Gib ausschließlich die Anzahl der folgenden Zeilen an, in denen die Zeichenfolge „order“ vorkommt. Dabei ist die Groß- und Kleinschreibung zu beachten.

──────

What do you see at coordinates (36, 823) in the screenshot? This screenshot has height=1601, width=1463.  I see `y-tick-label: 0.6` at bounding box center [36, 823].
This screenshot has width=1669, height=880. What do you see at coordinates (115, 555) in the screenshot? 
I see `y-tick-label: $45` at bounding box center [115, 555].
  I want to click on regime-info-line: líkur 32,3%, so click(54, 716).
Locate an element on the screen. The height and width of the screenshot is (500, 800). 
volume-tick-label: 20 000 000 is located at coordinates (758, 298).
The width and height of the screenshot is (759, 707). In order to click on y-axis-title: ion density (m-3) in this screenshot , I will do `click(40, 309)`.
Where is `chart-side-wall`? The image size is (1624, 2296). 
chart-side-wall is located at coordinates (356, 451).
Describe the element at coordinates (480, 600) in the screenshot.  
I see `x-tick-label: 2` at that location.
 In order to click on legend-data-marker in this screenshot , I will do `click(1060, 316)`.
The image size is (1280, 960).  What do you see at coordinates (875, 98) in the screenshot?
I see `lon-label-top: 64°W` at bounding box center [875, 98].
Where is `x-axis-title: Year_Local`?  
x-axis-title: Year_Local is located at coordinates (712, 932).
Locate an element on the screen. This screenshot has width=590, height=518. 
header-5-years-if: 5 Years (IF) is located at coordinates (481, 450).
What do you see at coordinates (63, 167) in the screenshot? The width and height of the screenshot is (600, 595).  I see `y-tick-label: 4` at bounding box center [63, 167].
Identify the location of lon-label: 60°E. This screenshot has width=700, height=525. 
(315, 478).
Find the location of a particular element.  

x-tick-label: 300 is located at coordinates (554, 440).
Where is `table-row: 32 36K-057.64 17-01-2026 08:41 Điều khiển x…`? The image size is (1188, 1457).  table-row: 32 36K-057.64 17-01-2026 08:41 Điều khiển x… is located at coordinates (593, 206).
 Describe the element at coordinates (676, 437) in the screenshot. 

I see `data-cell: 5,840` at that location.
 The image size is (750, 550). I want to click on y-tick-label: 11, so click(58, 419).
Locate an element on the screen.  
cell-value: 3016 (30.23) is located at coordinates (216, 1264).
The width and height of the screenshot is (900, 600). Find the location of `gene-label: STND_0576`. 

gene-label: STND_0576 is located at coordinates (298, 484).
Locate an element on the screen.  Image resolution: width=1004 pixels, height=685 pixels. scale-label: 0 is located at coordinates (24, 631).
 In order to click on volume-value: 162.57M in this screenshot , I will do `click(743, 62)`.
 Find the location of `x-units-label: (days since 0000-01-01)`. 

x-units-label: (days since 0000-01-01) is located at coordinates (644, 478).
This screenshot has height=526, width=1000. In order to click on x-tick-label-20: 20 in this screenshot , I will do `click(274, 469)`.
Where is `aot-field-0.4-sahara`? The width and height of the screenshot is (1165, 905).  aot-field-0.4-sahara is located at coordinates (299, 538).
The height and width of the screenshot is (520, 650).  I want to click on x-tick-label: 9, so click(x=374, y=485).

──────

§ **Ergebnis**:
4